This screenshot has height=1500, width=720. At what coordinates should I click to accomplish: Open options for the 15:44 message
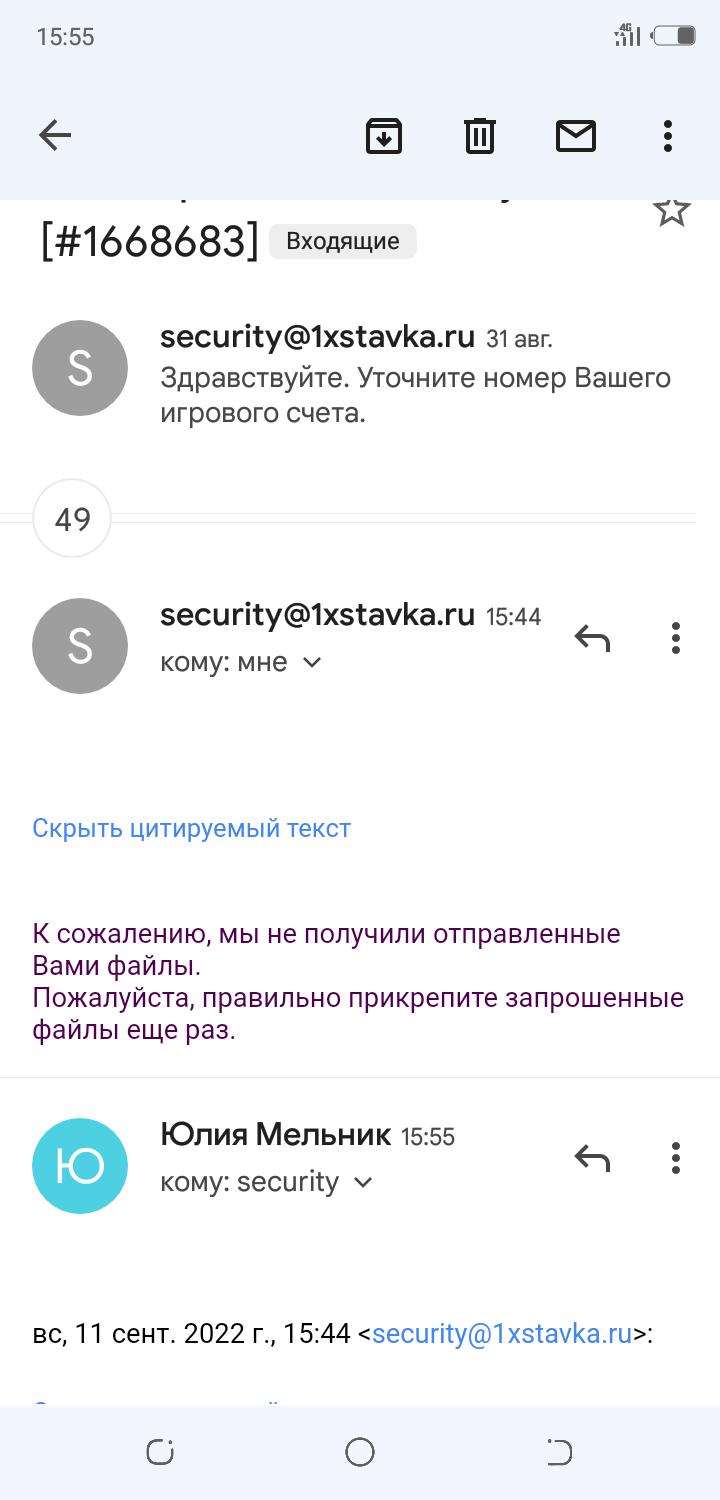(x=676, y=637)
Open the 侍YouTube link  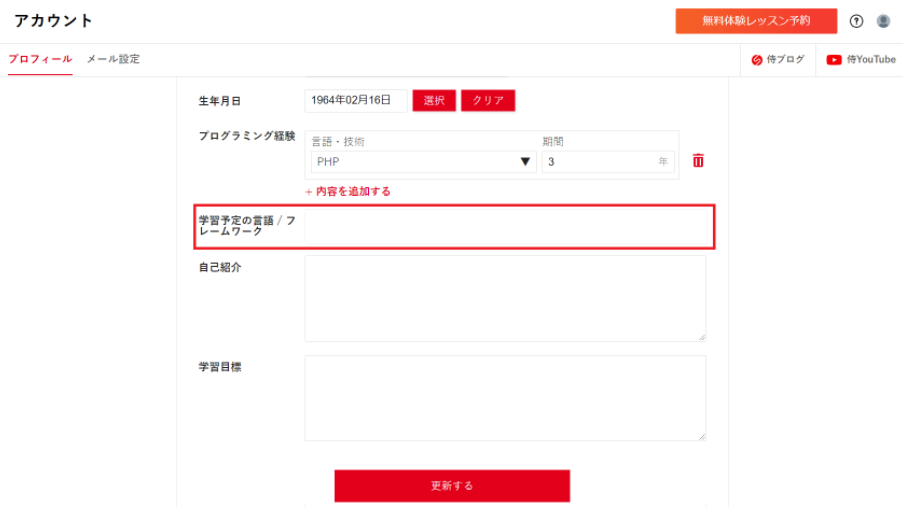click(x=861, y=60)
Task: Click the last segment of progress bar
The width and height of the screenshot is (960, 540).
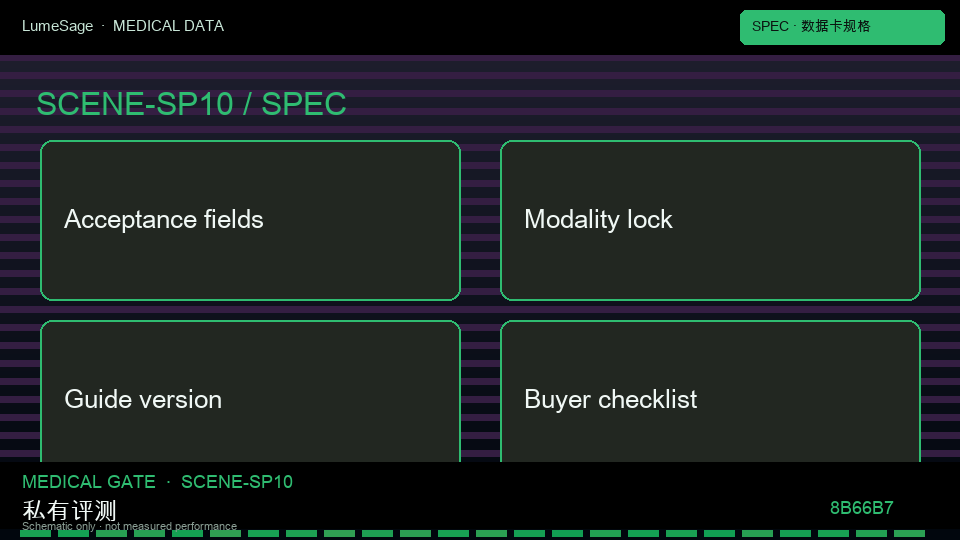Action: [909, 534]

> **Instruction**
Write out the lines word for word, starting at the line containing "Task: Click the last segment of progress bar" and ending with the final line of the items. Leave the pictures out.

> **Correct answer**
Task: Click the last segment of progress bar
The width and height of the screenshot is (960, 540).
Action: [909, 534]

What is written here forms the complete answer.